On peut espérer ainsi que les enfants concernés par l’homosexualité et leurs proches (parents mais aussi fratries, grands-parents, parrains, marraines…) vivront désormais cette réalité dans la paix, loin de la honte et de la culpabilité qui trop souvent ont dominé jusqu’à nos jours. Il est essentiel que les jeunes élevés dans la foi catholique puissent confier le cas échéant cette facette importante de leur vie à leurs proches sans avoir peur d’être jugés ou rejetés par ceux qu’ils aiment le plus au monde.
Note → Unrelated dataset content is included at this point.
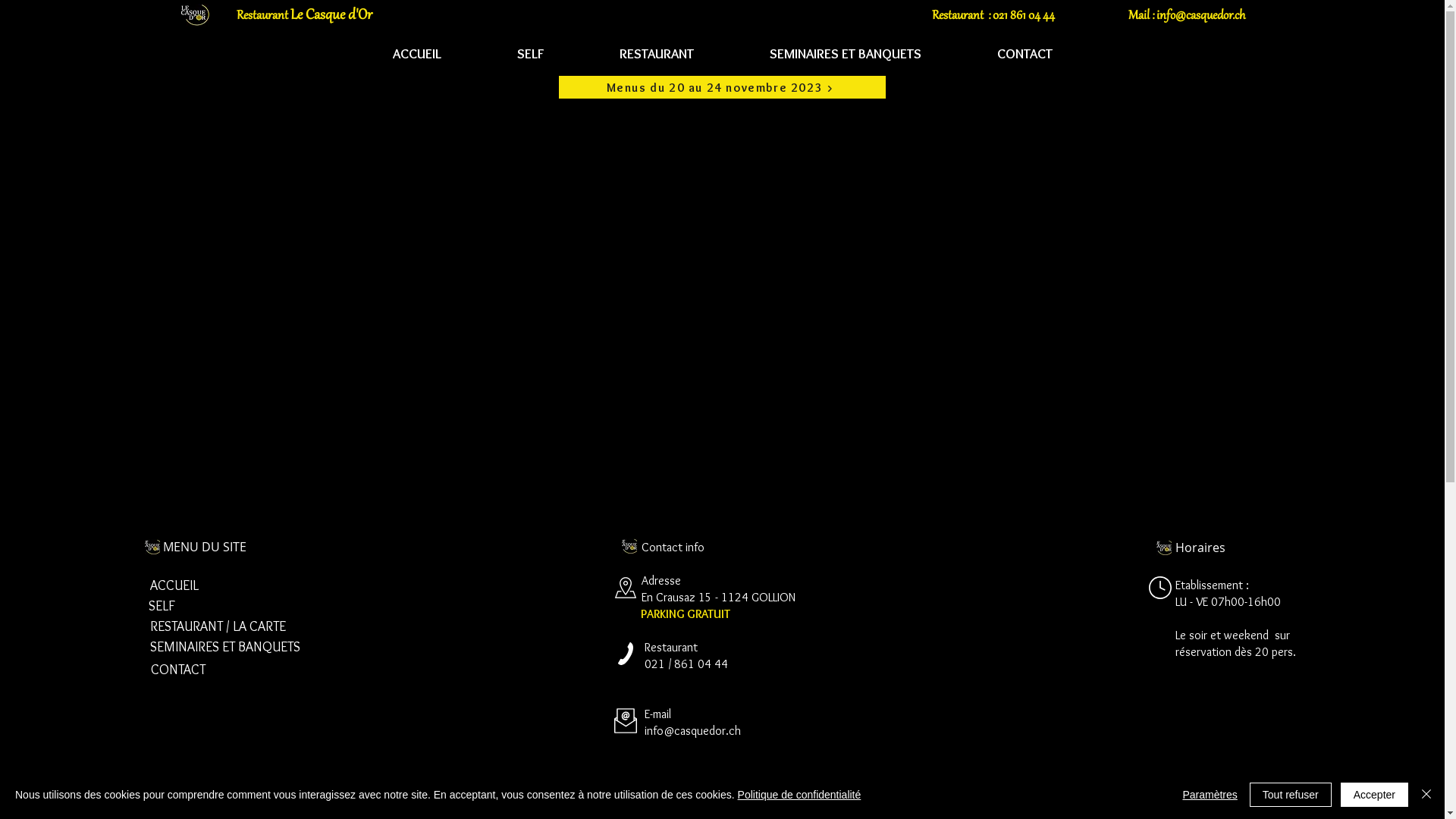  What do you see at coordinates (686, 663) in the screenshot?
I see `'021 / 861 04 44'` at bounding box center [686, 663].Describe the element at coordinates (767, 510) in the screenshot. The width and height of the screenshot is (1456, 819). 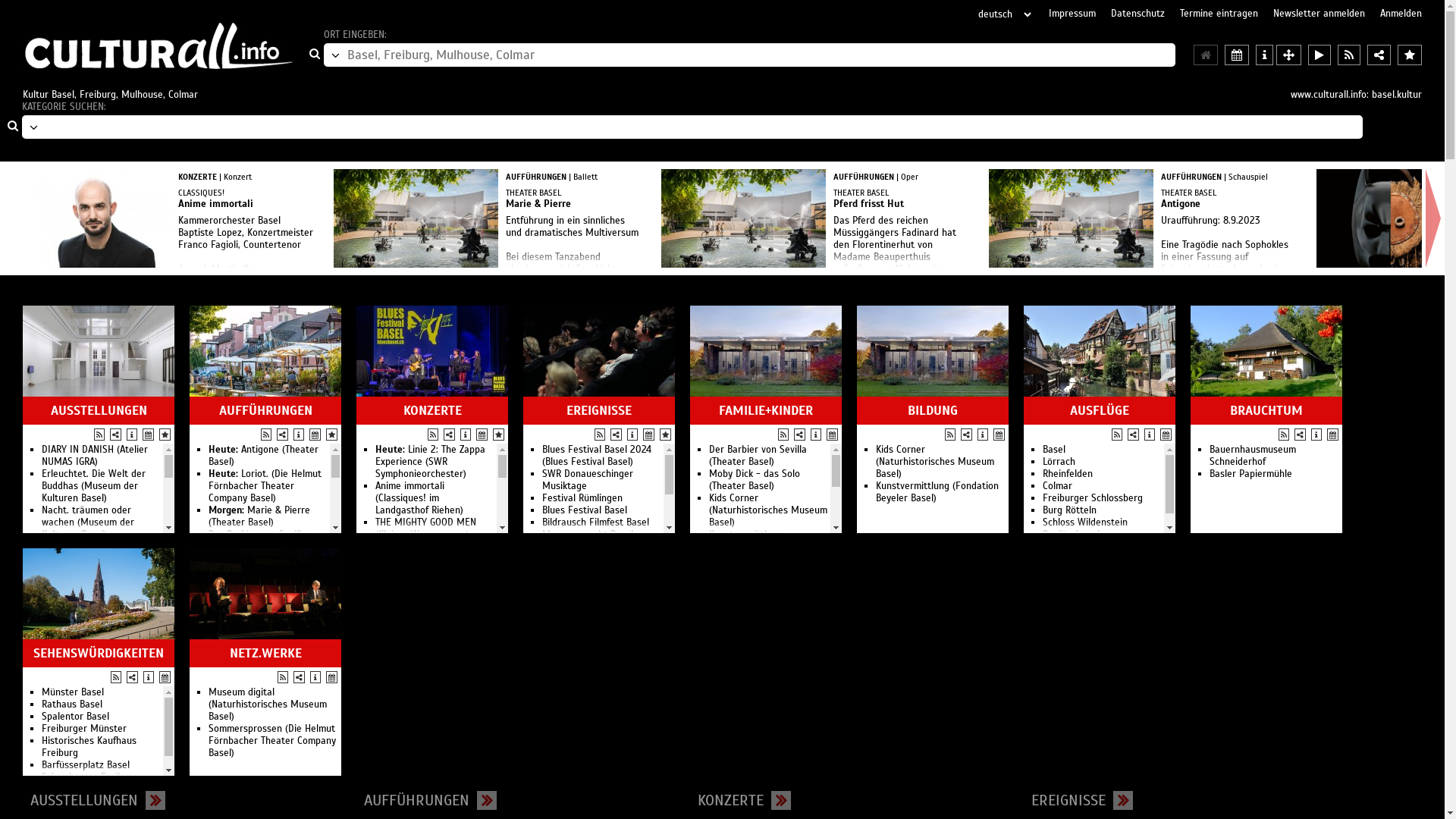
I see `'Kids Corner (Naturhistorisches Museum Basel)'` at that location. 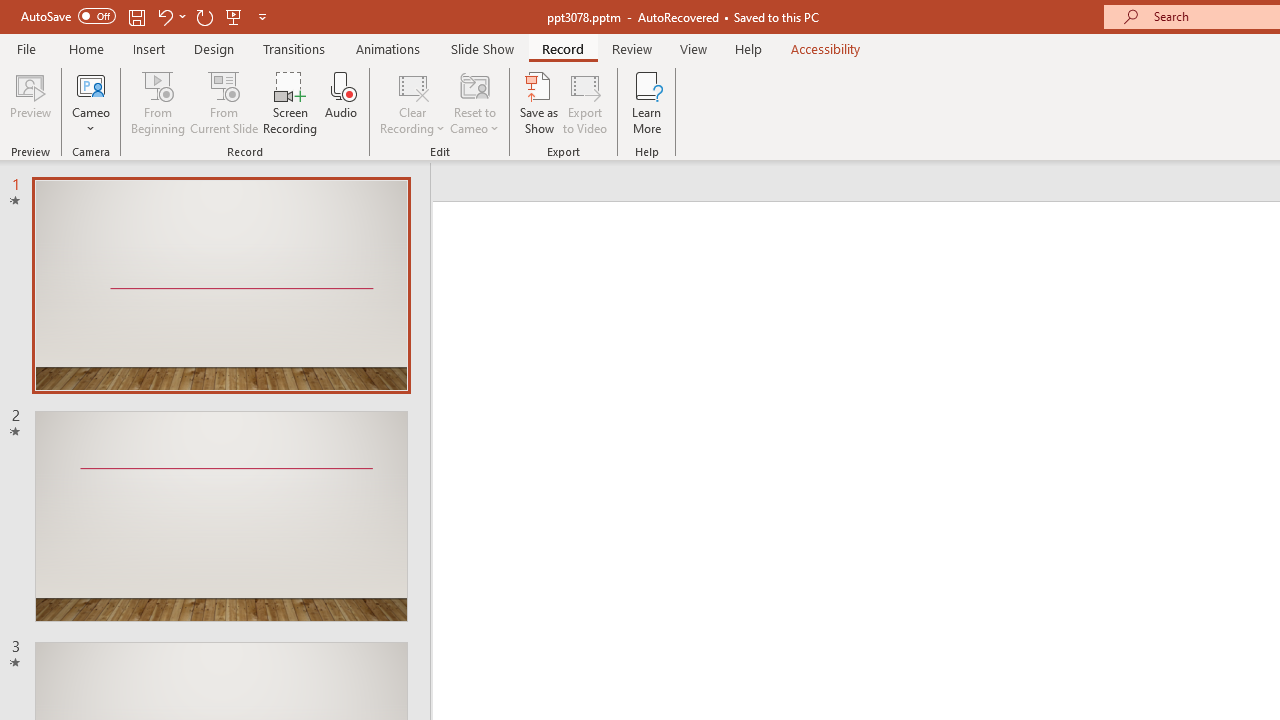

Nous leur souhaitons de construire leur vie affective de façon cohérente et intègre, fidèles à ce qu’ils sont et à leurs aspirations profondes, sans devoir choisir entre leur homosexualité ou leur foi chrétienne. Enfin nous demandons qu’à l’instar de leurs frères et sœurs, ils continuent d’appartenir pleinement à l’Église avec une place entière et reconnue, et non une place au rabais. Comme tous nos enfants qui ont la foi, ils ont besoin d’être encouragés et nourris dans leur vie spirituelle, de grandir en intimité avec le Christ, d’avancer sur le chemin de vie et d’amour singulier et unique que la vie leur impose. Ce n’est qu’en étant ainsi pleinement eux-mêmes, homosexuel et chrétien, et non amputés de l’un ou l’autre, qu’ils pourront se donner pleinement au monde. Écoutons le cri de ce curé : « Comment tant de jeunes qui n’étaient pas loin de Jésus, parce qu’ils sont homosexuels, s’en sont allés ? Mon cœur de prêtre souffre pour eux, et comment leur dire qu’ils sont aimés de Dieu ? »
Terminons sur une note d’espérance en l’avenir, en ces temps incertains où la jeunesse montre beaucoup de courage et d’abnégation : les jeunes générations sont non seulement prêtes mais dans une attente forte concernant la posture de l’Église vis à vis des personnes homosexuelles. Il n’est pas pensable pour l’immense majorité des jeunes catholiques aujourd’hui de ne pas accepter leurs frères, sœurs, ami(e)s homosexuel(le)s avec leur nature singulière. Ils se réjouissent du bonheur de leur proche lorsque celle-ci ou celui-ci rencontre l’amour, fût-ce avec une personne de même sexe, portant sur elle ou lui un regard chaste et respectueux de sa dignité. Ils l’ont compris, qui sommes-nous pour juger ?
Nous vous assurons, chers Pères, de notre prière pour vous et votre charge de pasteur, dans l’attente qu’un travail approfondi et concerté sur ce sujet voie le jour dans l’Église. Que l’Esprit Saint vous donne sa lumière pour discerner la volonté du Seigneur pour ses brebis.